Nicht nur Chile zeigte kein Interesse an einer Strafverfolgung. Auch deutsche Politiker unternahmen lange nichts, um dem Treiben ihrer Landsleute ein Ende zu machen. Es soll eine regelrechte „Colonia“-Lobby gegeben haben. Dazu zählte auch Franz Josef Strauß, der der Colonia sogar einen Besuch abstattete. Bis Mitte der 90er Jahre hing ein signiertes Porträt des CSU-Politikers am zentralen Bau der Siedlung.

Selbst Franz-Josef Strauß kam zu Besuch

„Die Colonia Dignidad war keine Nazisekte“, heißt es in einem Dossier des FDCL von 2011. „Sie vertrat jedoch einen stark antikommunistischen Diskurs sowie Vorstellungen und Werte, die ihnen in rechtskonservativen sowie rechtsextremen Kreisen in Chile und Deutschland Sympathien verschafften.“ Im Dezember 1984 flüchtete ein hochrangiges Colonia-Mitglied aus der Enklave.

Nachdem der Mann der Bonner Staatsanwaltschaft umfassend Bericht über die schweren Menschenrechtsverletzungen erstattet hatte, wurden Ermittlungen gegen den Gründer Paul Schäfer eingeleitet. Eine von Außenminister Genscher in die Kolonie entsandte Delegation reiste 1987 unverrichteter Dinge wieder ab, nachdem ihr der Einlass verwehrt worden war.

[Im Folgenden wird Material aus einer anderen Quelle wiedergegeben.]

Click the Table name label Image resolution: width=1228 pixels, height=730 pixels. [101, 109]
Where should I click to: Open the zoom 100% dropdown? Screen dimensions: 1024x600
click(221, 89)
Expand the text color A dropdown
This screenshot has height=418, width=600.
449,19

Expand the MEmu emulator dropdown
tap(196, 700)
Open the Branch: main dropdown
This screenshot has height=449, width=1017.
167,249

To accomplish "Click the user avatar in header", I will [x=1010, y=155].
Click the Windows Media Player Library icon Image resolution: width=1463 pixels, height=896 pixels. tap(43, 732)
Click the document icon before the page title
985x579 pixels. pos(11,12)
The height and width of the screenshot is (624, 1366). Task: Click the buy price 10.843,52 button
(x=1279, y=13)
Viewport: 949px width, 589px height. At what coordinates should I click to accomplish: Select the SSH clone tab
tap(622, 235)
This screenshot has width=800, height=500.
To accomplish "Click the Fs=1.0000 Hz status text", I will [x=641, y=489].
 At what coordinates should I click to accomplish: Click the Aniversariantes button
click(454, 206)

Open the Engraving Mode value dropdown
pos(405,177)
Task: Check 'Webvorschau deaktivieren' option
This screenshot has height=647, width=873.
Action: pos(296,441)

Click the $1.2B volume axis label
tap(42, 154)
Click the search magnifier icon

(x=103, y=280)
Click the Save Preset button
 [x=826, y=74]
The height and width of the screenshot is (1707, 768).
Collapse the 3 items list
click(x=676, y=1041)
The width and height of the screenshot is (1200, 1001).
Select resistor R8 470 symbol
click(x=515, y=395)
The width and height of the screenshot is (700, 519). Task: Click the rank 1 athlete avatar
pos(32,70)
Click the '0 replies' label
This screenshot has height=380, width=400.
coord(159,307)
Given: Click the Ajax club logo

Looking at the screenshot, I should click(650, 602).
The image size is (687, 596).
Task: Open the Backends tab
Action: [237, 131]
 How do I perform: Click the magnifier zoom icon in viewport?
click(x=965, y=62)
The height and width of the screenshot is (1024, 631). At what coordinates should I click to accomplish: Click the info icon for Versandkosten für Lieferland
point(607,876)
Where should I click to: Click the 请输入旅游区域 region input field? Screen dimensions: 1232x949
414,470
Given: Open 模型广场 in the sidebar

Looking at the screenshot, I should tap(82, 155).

Ein Jahr später befasste sich der Bundestag mit der Angelegenheit. Der heute in Krefeld lebende Hartmut Hopp trat damals als Vertreter der „Colonia Dignidad“ auf. „Colonia Dignidad“-Gründer Paul Schäfer wurde erst 2006 von der chilenischen Justiz belangt, zu einer Haftstrafe von 20 Jahren und zur Zahlung von umgerechnet rund 1,5 Millionen Dollar an elf Jugendliche verurteilt. Er starb im April 2010 mit 88 Jahren in einem chilenischen Gefängniskrankenhaus.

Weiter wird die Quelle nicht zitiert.